**Exercise**
Could you return, exactly as written, only the lines from the one holding "Accept [button] (157, 2557)" through the final line of the records below?

**Listed records**
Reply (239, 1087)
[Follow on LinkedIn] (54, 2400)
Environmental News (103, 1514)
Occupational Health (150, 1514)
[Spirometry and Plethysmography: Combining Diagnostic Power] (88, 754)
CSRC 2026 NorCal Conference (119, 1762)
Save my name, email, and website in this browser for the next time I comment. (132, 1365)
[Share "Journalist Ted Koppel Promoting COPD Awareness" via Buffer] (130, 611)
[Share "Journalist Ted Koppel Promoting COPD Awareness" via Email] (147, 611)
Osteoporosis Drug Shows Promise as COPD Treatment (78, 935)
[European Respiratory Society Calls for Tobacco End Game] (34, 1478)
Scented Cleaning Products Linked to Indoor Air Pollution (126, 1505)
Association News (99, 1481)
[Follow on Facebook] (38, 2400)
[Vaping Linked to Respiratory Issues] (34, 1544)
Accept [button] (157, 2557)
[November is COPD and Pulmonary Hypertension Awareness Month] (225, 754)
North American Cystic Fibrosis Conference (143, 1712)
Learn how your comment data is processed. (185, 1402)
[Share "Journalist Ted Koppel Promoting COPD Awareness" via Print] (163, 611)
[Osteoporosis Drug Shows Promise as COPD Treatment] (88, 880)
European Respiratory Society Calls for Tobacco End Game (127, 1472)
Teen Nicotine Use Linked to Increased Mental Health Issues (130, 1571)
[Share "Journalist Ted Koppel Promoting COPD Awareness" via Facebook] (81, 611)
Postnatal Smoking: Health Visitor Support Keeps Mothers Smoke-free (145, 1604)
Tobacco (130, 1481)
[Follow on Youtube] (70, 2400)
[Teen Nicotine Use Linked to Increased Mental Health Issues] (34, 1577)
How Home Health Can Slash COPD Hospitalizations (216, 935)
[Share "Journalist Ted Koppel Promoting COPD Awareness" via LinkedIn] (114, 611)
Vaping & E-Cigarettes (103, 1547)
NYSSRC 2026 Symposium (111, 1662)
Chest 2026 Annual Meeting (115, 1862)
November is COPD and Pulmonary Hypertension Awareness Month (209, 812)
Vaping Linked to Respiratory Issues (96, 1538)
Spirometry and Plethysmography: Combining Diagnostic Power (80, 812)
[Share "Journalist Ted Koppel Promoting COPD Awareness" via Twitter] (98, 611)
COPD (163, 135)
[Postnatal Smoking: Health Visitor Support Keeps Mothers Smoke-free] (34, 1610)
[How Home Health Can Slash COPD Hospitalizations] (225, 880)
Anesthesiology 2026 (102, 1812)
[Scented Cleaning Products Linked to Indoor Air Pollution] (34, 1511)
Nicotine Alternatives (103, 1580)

**Answer box**
Accept [button] (157, 2557)
[November is COPD and Pulmonary Hypertension Awareness Month] (225, 754)
North American Cystic Fibrosis Conference (143, 1712)
Learn how your comment data is processed. (185, 1402)
[Share "Journalist Ted Koppel Promoting COPD Awareness" via Print] (163, 611)
[Osteoporosis Drug Shows Promise as COPD Treatment] (88, 880)
European Respiratory Society Calls for Tobacco End Game (127, 1472)
Teen Nicotine Use Linked to Increased Mental Health Issues (130, 1571)
[Share "Journalist Ted Koppel Promoting COPD Awareness" via Facebook] (81, 611)
Postnatal Smoking: Health Visitor Support Keeps Mothers Smoke-free (145, 1604)
Tobacco (130, 1481)
[Follow on Youtube] (70, 2400)
[Teen Nicotine Use Linked to Increased Mental Health Issues] (34, 1577)
How Home Health Can Slash COPD Hospitalizations (216, 935)
[Share "Journalist Ted Koppel Promoting COPD Awareness" via LinkedIn] (114, 611)
Vaping & E-Cigarettes (103, 1547)
NYSSRC 2026 Symposium (111, 1662)
Chest 2026 Annual Meeting (115, 1862)
November is COPD and Pulmonary Hypertension Awareness Month (209, 812)
Vaping Linked to Respiratory Issues (96, 1538)
Spirometry and Plethysmography: Combining Diagnostic Power (80, 812)
[Share "Journalist Ted Koppel Promoting COPD Awareness" via Twitter] (98, 611)
COPD (163, 135)
[Postnatal Smoking: Health Visitor Support Keeps Mothers Smoke-free] (34, 1610)
[How Home Health Can Slash COPD Hospitalizations] (225, 880)
Anesthesiology 2026 (102, 1812)
[Scented Cleaning Products Linked to Indoor Air Pollution] (34, 1511)
Nicotine Alternatives (103, 1580)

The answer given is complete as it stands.